文書の抜粋.
住民が不安を抱えながら暮らしている現状を放置すれば、町への信頼は低下し、住環境の持続可能性が損なわれます。そこで、住民の生活権と今後の土地利用方針について確認いたします。
【再質問:仲島】
開発事業者などと住民間で紛争が生じた場合、町としてできる事はどの様なことがあるかをお示しください。
【答弁】答弁者:都市建設統括監(都市計画課)
基本として、紛争の当事者同士で、 調整・解決することが望ましいものです。町といたしましては、公平・中立な立場 であることから、積極的に関与する考えはありませんが、紛争の当事者間が、建設的 なコミュニケーションを築き、話し合いで 解決できるよう、助力してまいりたいと存じます。
【答弁についての確認等:仲島】
町が公平・中立な立場を保ち、当事者間の建設的な話し合いを支援するとの基本姿勢を示していただいたことは理解いたします。しかし、開発事業者と住民では、情報量や交渉力に大きな格差があることが多く、単純に当事者同士での解決を求めるだけでは限界があります。公平・中立の立場を保ちながらも、住民の皆様が安心して相談できる体制づくりや、紛争の予防に向けた情報提供など、より積極的な住民支援策について検討していただくことを要望いたします。
視点を変えて進めます。
冒頭に申し上げましたが、丸山には、伊奈氏屋敷跡をはじめ、歴史的・文化的に貴重な財産が残されており、これらは町の誇りであり、次世代へと継承すべき大切な資源です。この財産は市街化調整区域に位置し、都市計画法の枠組みで無秩序な開発を抑制しつつ、環境や景観が守られています。他の自治体では文化財保護の課題が顕在化している事例も見られます。市街化調整区域の負のイメージを払拭し、この財産の価値を更に広く共有するため、町民の皆さまとともに理解を深める取り組みを推進する必要があると考えます。適切な維持管理を通じて安心・安全と文化継承を両立させる仕組みは、優れた行政対応力の証であり、地域活性化の礎となるでしょう。将来を見据え、こうした取り組みを積極的に発信することで、歴史的財産と調和したまちづくりが実現できると考えます。
そこで質問します。
【再質問:仲島】
伊奈氏屋敷跡の文化財保護の現状についてお示しください。
【答弁】答弁者:教育次長(生涯学習課)
伊奈氏屋敷跡は、昭和9年に埼玉県指定文化財に指定されていることから、文化財保護法及び埼玉県文化財保護条例に基づき、県と協力して保護・保存に努めているところでございます。現状としましては、発掘調査を実施した際には、現地説明会を実施しているほか、依頼があった際には史跡内を同行案内するなど、平成31年3月に策定した「埼玉県指定史跡 伊奈氏屋敷跡保存活用計画」に基づき取り組んでいるところでございます。
【再質問:仲島】
歴史的跡地の活用の可能性について検討状況をお伺いします。
【答弁】答弁者:教育次長(生涯学習課)

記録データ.
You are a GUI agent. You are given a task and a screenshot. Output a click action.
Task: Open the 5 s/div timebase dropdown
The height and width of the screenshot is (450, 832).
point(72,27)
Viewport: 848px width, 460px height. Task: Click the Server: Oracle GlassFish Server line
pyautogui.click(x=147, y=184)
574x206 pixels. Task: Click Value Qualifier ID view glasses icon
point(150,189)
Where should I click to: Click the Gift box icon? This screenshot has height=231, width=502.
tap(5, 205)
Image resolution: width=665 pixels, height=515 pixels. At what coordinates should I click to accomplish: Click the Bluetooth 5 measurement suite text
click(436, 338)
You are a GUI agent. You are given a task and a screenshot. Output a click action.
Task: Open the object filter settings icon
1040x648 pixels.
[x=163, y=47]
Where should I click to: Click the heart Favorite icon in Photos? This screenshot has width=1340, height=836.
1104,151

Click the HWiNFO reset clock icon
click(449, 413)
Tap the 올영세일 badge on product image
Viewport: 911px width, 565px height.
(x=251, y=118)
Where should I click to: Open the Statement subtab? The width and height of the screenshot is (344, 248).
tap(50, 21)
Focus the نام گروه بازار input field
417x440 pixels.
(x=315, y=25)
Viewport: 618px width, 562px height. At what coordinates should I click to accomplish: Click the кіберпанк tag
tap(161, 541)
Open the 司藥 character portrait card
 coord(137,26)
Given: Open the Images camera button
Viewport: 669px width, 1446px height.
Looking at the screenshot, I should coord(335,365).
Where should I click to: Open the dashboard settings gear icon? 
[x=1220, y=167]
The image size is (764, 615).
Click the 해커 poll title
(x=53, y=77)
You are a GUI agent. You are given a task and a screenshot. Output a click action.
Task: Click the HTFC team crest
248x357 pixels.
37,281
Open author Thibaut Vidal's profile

取り組む内容. 文書の抜粋のうち、「冒頭に申し上げましたが、丸山」を含む言葉で始まり「歴史的跡地の活用の可能性について検討状況をお伺いします。」で終わる部分を、「伊奈氏屋敷跡」を「伊奈氏館跡」に置き換えて書き直してください。 文書の抜粋だけを手がかりにしてください。

解答.
冒頭に申し上げましたが、丸山には、伊奈氏館跡をはじめ、歴史的・文化的に貴重な財産が残されており、これらは町の誇りであり、次世代へと継承すべき大切な資源です。この財産は市街化調整区域に位置し、都市計画法の枠組みで無秩序な開発を抑制しつつ、環境や景観が守られています。他の自治体では文化財保護の課題が顕在化している事例も見られます。市街化調整区域の負のイメージを払拭し、この財産の価値を更に広く共有するため、町民の皆さまとともに理解を深める取り組みを推進する必要があると考えます。適切な維持管理を通じて安心・安全と文化継承を両立させる仕組みは、優れた行政対応力の証であり、地域活性化の礎となるでしょう。将来を見据え、こうした取り組みを積極的に発信することで、歴史的財産と調和したまちづくりが実現できると考えます。
そこで質問します。
【再質問:仲島】
伊奈氏館跡の文化財保護の現状についてお示しください。
【答弁】答弁者:教育次長(生涯学習課)
伊奈氏館跡は、昭和9年に埼玉県指定文化財に指定されていることから、文化財保護法及び埼玉県文化財保護条例に基づき、県と協力して保護・保存に努めているところでございます。現状としましては、発掘調査を実施した際には、現地説明会を実施しているほか、依頼があった際には史跡内を同行案内するなど、平成31年3月に策定した「埼玉県指定史跡 伊奈氏館跡保存活用計画」に基づき取り組んでいるところでございます。
【再質問:仲島】
歴史的跡地の活用の可能性について検討状況をお伺いします。